I couldn’t begin to process how I felt. Regret, horror, relief, joy, and anger all played a part, the feelings jostling for supremacy, none willing to cohabitate with the others. Eventually they all fled before the overpowering might of numbness, and I sank into a blank gray state. I didn’t realise I was crying until Adrian wrapped his arms around me.

He patted my back awkwardly.

“There there. Buck up. You’re free from whatever it was, now.”

He thought I was only recovering from a spell. He hadn’t seen the bodies. He hadn’t seen the vulture. He didn’t know what I’d done. As I considered telling him, I realized he’d probably just congratulate me on getting a good hit in, if he knew, and the explanation died in my mouth.

Eventually the situation got too awkward and he let me go, climbing to his feet and stepping back.

“How did you get like that?” he asked.

I just shook my head.

“Do you still need me?”

“No,” I said, then sincerely, “Thank you.”

Adrian stood there for a minute, trying to decide if he agreed with that assessment.

“Well, you know where I am if you need me,” he said. He collected his short stack of oat cakes then turned to go. He paused at the door, saying, “Oh, I had an idea about your riddle.”

It took me a minute to work out what he was talking about. My mind was a hundred miles away from being concerned with a riddle. He meant Master Lectuous’s riddle, the key to the Thought aspect.

“What is it?” I forced myself to say.

“It’s something I have to show you.

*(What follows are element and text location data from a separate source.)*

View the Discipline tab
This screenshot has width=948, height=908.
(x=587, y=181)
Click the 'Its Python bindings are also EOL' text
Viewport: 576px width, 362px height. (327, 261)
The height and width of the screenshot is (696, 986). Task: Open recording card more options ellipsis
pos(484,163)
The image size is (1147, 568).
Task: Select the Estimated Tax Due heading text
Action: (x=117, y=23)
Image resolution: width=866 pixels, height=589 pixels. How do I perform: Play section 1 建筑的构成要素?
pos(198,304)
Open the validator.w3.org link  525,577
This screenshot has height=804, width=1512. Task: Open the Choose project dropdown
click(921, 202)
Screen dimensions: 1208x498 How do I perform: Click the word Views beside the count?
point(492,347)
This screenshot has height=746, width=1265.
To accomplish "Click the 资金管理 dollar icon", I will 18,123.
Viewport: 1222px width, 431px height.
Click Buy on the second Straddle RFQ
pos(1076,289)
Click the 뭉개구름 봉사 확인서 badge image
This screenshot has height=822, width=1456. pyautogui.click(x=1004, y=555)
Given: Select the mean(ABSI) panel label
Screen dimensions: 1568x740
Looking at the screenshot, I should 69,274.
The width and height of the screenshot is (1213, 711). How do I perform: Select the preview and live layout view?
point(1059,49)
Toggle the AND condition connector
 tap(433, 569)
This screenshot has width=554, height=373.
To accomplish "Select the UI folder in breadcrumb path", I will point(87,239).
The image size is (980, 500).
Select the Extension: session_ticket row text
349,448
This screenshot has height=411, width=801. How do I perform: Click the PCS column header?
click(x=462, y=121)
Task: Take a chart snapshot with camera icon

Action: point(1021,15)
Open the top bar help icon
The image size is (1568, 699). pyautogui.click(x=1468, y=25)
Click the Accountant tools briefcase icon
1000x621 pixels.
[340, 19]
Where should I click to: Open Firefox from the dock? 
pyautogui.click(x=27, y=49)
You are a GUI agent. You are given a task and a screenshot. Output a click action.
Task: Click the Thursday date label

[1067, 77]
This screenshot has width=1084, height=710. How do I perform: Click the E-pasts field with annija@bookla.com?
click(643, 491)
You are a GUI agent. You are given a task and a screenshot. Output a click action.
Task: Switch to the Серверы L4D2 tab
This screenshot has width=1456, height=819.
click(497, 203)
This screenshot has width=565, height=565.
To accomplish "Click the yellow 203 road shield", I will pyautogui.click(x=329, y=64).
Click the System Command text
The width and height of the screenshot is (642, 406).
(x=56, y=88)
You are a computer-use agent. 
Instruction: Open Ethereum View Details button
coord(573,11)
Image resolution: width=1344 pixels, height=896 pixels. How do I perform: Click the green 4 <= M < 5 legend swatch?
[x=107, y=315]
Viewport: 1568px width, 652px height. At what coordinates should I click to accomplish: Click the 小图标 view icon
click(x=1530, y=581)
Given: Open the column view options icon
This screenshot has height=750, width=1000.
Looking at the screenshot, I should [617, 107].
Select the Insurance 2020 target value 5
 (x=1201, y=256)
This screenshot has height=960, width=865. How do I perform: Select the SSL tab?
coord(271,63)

Come find me when you’re ready. You look like you need some rest.”

He stood there for a few seconds then left, closing the doors behind him.

I slumped back down to the floor. I did need some rest.

I wanted to go back to my cell. I wanted to sleep, but before I could get to my feet another group of soldiers arrived.

Two of them were carrying a dark wooden box between them.They were delivering this week’s assignments.

It wouldn’t stop. They’d already taken half of us, and it wouldn’t stop.

It would go on and on, week after week, year after year, until we’d either failed, or become like them.

I was walking that path, the Sovereign’s path, and I couldn’t see way to get off it.